Adalbert’s Continuation
907
The Bavarians fought the Hungarians, and many were cut down with a great slaughter. In this battle dux Liutpold [of Bavaria] was killed. His son Arnulf succeeded him in the command [ducatus]*
* The Battle of Bratislava was a major defeat for the Franks.
921
…Meanwhile King Henry strongly persisted in stabilizing peace and restraining the savagery of the Slavs.
928
King Henry attacked the Bohemians with hostile intent and with God’s aid he courageously conquered them. At that time a son named William was born to the same king’s son Otto…
931
King Henry made the king of the Abodrites and the king of the Danes into Christians…
934
King Henry cut the Hungarians down with a great slaughter, and took even more prisoner. In that same year he attacked the Slavs called Vucrani with hostile intent; he defeated them and made them his tributaries…
950
…In the same year Boleslaw, ruler of the Bohemians, rebelled against the king, who went against him with a very strong force and enforced his lordship completely…
955
The Hungarians came forth with such a great multitude that they said they could not be defeated by anyone unless the earth swallow them up or the sky fell and crushed the them. With God’s support they were defatted at the River Lech by the army of the kings with so great a slaughter that never before among our people was such a victory heard of or accomplished. Conrad, the former dux, was killed there. When he had returned from there there king sent his army against the Slavs, where he won a similar victory and struck them down with a great massacre.* Wichmann was expelled. The king’s brother Henry, after recovering from his desperate situation and receiving the dukedom of Bavaria, died. The pious king gave the ducats and the march to Henry’s son Henry. The king’s son Otto [future Otto II] was born.

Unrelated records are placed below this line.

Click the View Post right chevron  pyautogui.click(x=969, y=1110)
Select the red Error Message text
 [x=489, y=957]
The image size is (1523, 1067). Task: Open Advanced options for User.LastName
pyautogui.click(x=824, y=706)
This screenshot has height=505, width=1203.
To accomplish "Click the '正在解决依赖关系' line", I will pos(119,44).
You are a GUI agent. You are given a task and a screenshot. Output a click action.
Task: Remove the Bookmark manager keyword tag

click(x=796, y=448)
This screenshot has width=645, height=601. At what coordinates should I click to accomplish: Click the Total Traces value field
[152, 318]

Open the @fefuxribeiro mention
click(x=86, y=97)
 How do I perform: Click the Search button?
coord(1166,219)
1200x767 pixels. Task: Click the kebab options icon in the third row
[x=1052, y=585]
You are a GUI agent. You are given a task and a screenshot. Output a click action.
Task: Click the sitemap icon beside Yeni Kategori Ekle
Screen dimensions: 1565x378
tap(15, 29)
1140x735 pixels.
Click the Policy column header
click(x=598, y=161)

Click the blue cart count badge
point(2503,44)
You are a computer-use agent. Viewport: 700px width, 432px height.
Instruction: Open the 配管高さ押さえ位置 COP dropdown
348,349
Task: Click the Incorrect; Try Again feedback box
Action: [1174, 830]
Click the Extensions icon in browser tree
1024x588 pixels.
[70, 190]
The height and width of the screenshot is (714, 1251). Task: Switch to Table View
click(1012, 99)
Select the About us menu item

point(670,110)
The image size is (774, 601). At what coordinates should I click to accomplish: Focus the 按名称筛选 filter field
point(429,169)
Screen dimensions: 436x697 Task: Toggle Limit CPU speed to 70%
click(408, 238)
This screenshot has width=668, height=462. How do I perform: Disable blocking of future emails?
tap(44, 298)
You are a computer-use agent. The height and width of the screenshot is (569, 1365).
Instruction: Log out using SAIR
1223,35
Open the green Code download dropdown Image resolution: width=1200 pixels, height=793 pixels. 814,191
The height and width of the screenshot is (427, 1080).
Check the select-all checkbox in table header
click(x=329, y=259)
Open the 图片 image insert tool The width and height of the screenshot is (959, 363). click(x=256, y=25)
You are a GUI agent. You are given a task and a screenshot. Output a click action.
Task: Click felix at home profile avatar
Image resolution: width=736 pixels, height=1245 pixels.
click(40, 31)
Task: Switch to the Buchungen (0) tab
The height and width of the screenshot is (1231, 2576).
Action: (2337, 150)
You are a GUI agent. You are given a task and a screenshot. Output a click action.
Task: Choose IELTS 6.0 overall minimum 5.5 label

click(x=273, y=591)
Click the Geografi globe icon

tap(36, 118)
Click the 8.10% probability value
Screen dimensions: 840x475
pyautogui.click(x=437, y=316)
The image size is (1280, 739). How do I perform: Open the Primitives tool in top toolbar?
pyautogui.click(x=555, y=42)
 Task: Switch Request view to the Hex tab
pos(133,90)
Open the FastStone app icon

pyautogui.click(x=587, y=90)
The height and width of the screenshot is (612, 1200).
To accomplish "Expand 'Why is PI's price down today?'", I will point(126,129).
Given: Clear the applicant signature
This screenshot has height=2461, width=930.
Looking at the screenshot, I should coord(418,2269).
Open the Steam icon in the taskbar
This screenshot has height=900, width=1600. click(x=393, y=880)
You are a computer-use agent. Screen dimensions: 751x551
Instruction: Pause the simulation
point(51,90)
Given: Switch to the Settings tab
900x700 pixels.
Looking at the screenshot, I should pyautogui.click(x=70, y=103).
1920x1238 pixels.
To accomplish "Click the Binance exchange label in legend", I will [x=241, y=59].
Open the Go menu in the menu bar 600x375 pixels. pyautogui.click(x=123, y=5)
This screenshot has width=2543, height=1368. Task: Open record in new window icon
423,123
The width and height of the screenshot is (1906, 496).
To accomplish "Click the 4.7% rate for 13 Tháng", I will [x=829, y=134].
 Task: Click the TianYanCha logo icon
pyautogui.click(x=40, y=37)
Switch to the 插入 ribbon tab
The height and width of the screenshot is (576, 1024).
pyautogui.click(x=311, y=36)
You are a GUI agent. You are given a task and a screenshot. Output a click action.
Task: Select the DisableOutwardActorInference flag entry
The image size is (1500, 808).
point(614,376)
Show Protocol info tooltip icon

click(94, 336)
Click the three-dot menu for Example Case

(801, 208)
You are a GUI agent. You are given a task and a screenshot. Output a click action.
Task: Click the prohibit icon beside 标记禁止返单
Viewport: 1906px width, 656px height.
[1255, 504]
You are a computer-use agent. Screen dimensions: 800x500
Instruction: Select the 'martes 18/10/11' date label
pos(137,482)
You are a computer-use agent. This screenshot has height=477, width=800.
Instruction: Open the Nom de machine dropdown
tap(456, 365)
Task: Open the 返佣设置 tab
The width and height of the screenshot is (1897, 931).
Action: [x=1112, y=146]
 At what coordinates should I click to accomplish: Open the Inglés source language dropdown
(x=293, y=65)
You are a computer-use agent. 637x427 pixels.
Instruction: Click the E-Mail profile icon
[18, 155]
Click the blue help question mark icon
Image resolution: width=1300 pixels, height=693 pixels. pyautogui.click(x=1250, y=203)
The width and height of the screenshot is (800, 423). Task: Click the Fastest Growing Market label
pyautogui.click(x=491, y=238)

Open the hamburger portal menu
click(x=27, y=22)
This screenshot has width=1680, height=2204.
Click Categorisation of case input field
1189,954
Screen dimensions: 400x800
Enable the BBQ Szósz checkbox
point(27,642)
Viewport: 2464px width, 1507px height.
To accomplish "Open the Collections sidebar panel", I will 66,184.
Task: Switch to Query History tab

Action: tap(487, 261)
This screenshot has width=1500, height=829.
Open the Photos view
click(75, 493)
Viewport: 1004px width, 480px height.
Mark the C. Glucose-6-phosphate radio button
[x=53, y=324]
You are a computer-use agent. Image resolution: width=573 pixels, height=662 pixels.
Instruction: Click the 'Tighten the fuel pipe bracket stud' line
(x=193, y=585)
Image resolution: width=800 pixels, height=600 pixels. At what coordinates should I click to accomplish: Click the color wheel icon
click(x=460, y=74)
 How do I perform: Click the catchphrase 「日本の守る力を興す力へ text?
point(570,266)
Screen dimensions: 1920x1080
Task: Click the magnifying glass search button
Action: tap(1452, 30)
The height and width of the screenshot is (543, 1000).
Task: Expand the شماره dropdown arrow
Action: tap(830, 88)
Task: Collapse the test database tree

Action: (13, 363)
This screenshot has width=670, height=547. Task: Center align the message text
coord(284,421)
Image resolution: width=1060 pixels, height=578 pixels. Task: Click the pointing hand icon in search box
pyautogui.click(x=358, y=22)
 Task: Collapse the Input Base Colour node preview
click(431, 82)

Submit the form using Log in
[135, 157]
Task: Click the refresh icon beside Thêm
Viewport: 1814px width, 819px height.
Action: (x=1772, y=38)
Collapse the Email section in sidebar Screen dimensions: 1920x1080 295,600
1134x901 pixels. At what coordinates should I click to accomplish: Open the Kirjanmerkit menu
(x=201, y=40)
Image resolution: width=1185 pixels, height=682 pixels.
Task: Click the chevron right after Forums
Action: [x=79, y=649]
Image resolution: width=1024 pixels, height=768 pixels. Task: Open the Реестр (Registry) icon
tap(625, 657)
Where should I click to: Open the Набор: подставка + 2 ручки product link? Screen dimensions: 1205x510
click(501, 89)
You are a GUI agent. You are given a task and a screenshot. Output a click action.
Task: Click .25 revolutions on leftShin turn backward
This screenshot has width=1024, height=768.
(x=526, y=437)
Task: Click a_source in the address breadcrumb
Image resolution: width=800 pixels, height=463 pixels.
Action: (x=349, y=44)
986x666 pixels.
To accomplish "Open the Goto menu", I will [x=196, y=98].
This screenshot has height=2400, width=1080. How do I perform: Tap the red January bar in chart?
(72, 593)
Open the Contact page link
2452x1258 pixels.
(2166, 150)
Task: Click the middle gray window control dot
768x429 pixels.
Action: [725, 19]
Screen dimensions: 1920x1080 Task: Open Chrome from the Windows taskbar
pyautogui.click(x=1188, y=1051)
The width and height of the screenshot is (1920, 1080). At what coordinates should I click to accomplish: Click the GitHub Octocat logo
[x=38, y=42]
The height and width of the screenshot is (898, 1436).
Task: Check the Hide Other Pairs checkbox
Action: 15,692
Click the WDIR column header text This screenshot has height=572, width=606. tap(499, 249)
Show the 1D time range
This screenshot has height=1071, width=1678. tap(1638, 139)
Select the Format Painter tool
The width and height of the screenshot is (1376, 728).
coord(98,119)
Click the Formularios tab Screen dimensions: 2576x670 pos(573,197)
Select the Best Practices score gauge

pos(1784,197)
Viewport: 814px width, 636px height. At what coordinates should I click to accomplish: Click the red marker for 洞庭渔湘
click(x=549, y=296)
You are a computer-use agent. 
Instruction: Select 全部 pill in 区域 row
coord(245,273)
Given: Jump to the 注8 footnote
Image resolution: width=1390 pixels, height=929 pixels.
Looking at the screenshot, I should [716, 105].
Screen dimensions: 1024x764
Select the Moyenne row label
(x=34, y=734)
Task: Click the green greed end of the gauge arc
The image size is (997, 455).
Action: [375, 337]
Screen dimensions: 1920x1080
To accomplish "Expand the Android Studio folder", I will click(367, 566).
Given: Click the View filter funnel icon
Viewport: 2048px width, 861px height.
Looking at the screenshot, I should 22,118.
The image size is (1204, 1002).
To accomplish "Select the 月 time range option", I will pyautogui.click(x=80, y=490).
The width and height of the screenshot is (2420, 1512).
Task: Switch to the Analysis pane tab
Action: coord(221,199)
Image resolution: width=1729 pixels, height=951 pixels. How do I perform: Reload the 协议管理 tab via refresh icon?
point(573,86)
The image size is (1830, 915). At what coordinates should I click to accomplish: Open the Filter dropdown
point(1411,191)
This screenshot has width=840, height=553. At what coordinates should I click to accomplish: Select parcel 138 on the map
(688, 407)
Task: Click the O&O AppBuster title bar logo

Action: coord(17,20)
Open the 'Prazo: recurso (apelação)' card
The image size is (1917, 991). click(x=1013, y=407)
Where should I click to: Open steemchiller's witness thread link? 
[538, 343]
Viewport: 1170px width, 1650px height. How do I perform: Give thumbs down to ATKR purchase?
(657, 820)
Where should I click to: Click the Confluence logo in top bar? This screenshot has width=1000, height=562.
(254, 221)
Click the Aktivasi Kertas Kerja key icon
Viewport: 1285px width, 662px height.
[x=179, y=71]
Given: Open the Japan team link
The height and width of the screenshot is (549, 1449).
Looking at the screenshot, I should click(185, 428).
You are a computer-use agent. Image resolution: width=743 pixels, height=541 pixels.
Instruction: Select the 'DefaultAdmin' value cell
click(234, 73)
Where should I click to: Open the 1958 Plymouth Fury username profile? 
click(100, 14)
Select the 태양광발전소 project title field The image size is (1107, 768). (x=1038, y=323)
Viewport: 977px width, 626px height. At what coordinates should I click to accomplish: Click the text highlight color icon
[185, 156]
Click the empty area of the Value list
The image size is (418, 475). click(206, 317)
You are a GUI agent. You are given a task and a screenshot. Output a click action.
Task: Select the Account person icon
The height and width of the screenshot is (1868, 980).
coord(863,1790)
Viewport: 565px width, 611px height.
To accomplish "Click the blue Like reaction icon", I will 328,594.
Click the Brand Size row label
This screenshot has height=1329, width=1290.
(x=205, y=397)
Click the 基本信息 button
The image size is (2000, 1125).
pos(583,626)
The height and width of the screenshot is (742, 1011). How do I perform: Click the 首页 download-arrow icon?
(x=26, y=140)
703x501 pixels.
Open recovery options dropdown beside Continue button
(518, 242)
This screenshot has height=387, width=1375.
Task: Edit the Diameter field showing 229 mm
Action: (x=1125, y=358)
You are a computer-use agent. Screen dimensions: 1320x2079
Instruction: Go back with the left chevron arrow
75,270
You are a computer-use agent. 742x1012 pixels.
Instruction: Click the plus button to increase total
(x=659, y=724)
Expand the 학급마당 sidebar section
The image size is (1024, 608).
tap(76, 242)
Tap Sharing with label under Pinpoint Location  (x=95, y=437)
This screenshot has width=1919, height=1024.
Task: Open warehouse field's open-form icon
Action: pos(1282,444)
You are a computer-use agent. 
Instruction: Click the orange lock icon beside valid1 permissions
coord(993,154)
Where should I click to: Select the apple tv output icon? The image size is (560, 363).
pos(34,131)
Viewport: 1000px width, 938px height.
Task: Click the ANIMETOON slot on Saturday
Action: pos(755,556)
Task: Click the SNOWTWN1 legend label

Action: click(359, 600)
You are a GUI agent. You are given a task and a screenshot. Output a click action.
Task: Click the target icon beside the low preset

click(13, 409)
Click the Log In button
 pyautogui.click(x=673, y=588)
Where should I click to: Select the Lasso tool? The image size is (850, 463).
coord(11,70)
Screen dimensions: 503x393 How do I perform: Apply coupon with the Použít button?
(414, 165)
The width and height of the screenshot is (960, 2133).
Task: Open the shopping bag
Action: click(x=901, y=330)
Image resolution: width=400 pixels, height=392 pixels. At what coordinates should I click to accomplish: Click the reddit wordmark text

* The Battle of Recknitz (October 16), at which Otto defatted the Abodrites and their allies.
957
The king attacked the Slavs [Redarii] again…
958
…In that same year, by the doing of Archbishop Brun’s faction, Count Reginar was captured and sent into exile among the Slavs…
959
The king invaded the Slavs again, and Thietmar was killed there.*
*Presumably Otto’s battle against Slavs led by Wichmann the Younger during the previous year.
962
…Their sons Adalbert and Guy wandered aimlessly here and there, but they along with their followers still possessed certain fortifications, namely the strongholds at Garda* and Val Travaglia, and an island on Lake Como…
* notice the Slavic (?) Garda near Lake Como. For Jesen in the area see here.
963
…Back home the Slavs called Lausitzer were also subdued.
965
…In the meantime Bishop Guy of Modena approached the emperor in Saxony on a mission for Adalbert, pretending with fox-like cunning to be loyal to the emperor and boasting that he would betray those who were unfaithful. But he did not share in the emperor’s presence or conversation. Instead, after he had been allowed to return home in shame, he was arrested int he Alps on the other side of Chur and, after being sent back to Saxony, wass placed in custody among the Slavs.